Entre as coisas mais semelhantes é onde é mais bela a ilusão: porque é sobre o abismo pequeno que se torna difícil lançar uma ponte.
Para mim... como poderia haver qualquer coisa fora de mim? Não há exterior! Todos os sons, porém, nos fazem esquecer isso. Como é agradável podermos esquecer!
Não foram os nomes e os sons dados às coisas para o homem se recrear com elas? Falar é uma bela loucura: falando, baila o homem sobre todas as coisas.
Como toda a palavra é doce! Como parecem doces todas as mentiras dos sons! “Os sons fazem bailar o nosso amor em variado arco-íris”.
Então os animais disseram: “Zaratustra, para os que pensam como nós, todas as coisas bailam; vão, dão-se as mãos, riem, fogem”... e tornam.
Tudo vai, tudo torna; a roda da existência gira eternamente. Tudo morre; tudo torna a florescer; correm eternamente as estações da existência.
Tudo se destrói, tudo se reconstrói, eternamente se edifica a mesma casa da existência. Tudo se separa, tudo se saúda outra vez; o anel da existência conserva-se eternamente fiel a si mesmo.
A todos os momentos a existência principia; em torno de cada aqui, gira a bola acolá. O Centro está em toda a parte. A senda da eternidade é tortuosa”.
“Ah! astutos órgãozinhos! — respondeu Zaratustra tornando a sorrir. — Como sabíeis bem o que se devia cumprir em sete dias!
E como aquele monstro se me introduziu na garganta a fim de me afogar! Mas de uma dentada cortei-lhe a cabeça e cuspi-a para longe de mim!
E vós já tínheis tirado disto um estribilho!
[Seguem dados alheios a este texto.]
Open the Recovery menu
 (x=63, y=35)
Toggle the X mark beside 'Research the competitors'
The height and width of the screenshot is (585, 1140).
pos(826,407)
Eu, contudo, estou aqui estendido, fatigado de ter mordido e cuspido, ainda doente da minha própria libertação.
E vós fosteis espectadores de tudo isto! Ó! animais meus! Também vós sois cruéis?
Quisesteis contemplar a minha grande dor, como fazem os homens? Que o homem é o mais cruel de todos os animais.
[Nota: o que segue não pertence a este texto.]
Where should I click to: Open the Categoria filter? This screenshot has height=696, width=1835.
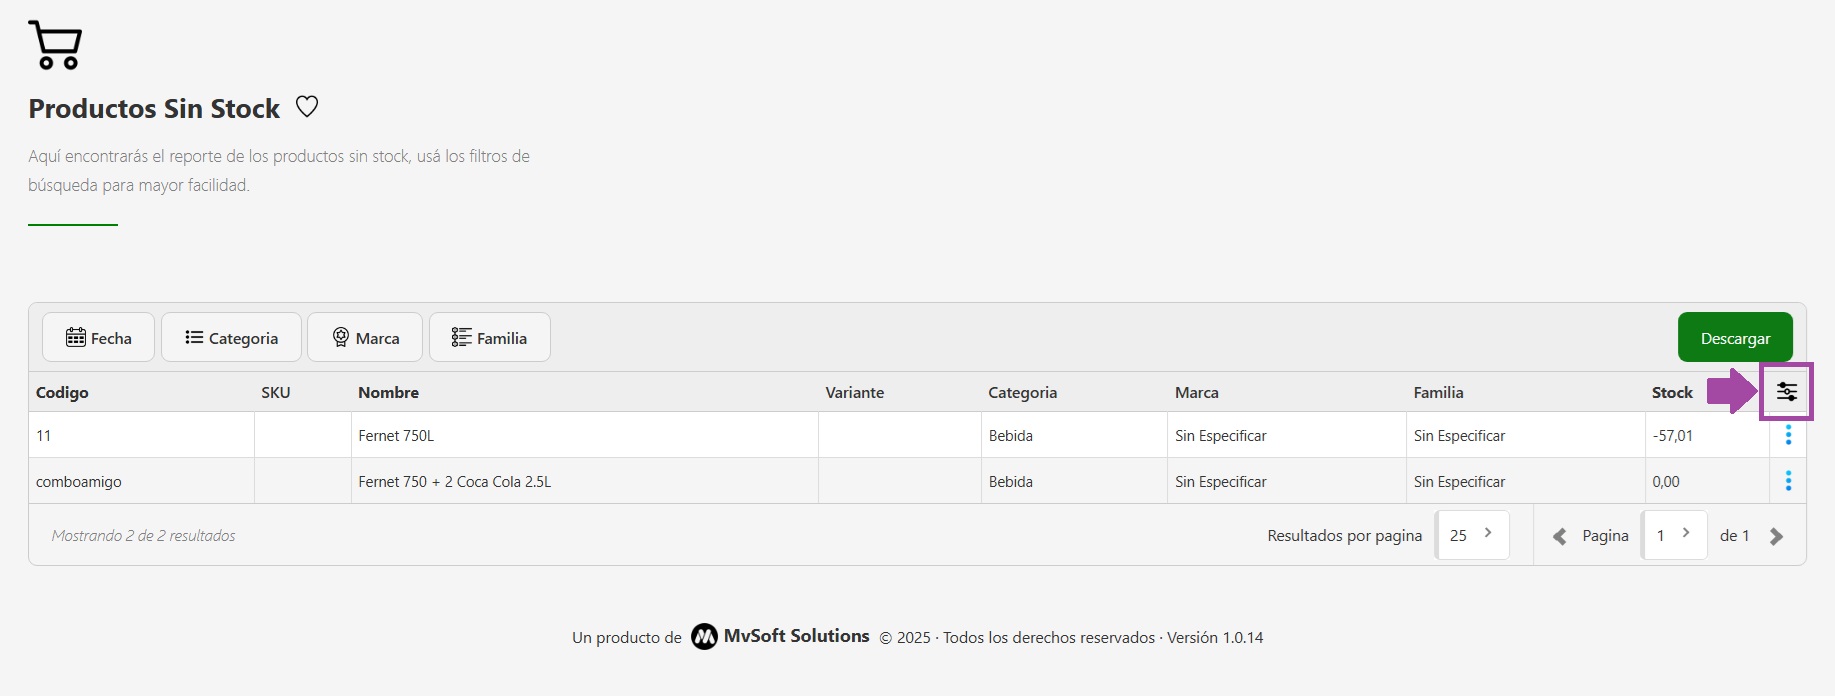point(231,338)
Até agora, como se tem sentido mais satisfeito na terra, é assistindo a tragédias, a lides de touros e a crucificações; e quando inventou o inferno, foi esse o seu céu na terra.
Quando o grande homem clama, logo acorre o pequeno com a língua pendente de ânsia.
A isto, porém, chama ele, a sua “compaixão”.
Vede o homem pequeno, especialmente o poeta... O ardor com que as suas palavras acusam a vida! Escutai-o, mas não vos esqueçais de ouvir o prazer que há em toda a acusação.
A estes acusadores da vida deixa a vida atados num abrir e fechar de olhos.
“Amas-me”? — diz a impertinente.
“Espera um bocado, ainda não tenho tempo para ti”.
O homem é o animal mais cruel para consigo; e sempre que ouvirdes alguém chamar-se “pecador” ou “penitente”, ou falar da “sua cruz”, não vos esqueçais de ouvir a voluptuosidade que respiram essas queixas e essas acusações.
E até eu... acaso quererei ser com isto acusador do homem? Ai, animais meus! O maior mal é necessário para o maior bem do homem;
é a única coisa que até agora tenho aprendido.
O maior mal é a melhor força do homem, a pedra mais dura para o mais alto criador; é mister que o homem se torne melhor e mais mau.
Eu não só me não vi cravado nesta cruz — saber que o homem é mau — mas também gritei como ninguém gritou ainda:
“Ah! como é pequeno o pior dele! Ah! como é pequeno o melhor dele.”
O que me afogava e se me atravessava na garganta era o grande tédio do homem; e também o que predissera o adivinho: “Tudo é igual; nada merece a pena; o saber asfixia”.
Na minha frente arrastava-se um longo crepúsculo, uma mortal tristeza ébria e fatigada que falava bocejando.
“O homem de que estás enfastiado torna eternamente, o homem pequeno”. Assim bocejava a minha tristeza, arrastando os pés sem poder adormecer.
A terra humana transformava-se para mim em caverna; o meu peito fundia-se; tudo quanto vivia era para mim podridão, ossos humanos e passado ruinoso.
Os meus suspiros repousavam em todas as sepulturas humanas, e não podiam tornar a erguer-se; os meus suspiros e as minhas perguntas gemiam, afogavam-se, consumiam-se e lamentavam-se noite e dia.
“Ai, o homem torna eternamente! O homem pequeno torna eternamente!”
Noutro tempo vi-os nus, o maior e o mais pequeno dos homens; demasiado parecidos um com o outro!... Demasiado humanos; mesmo o maior!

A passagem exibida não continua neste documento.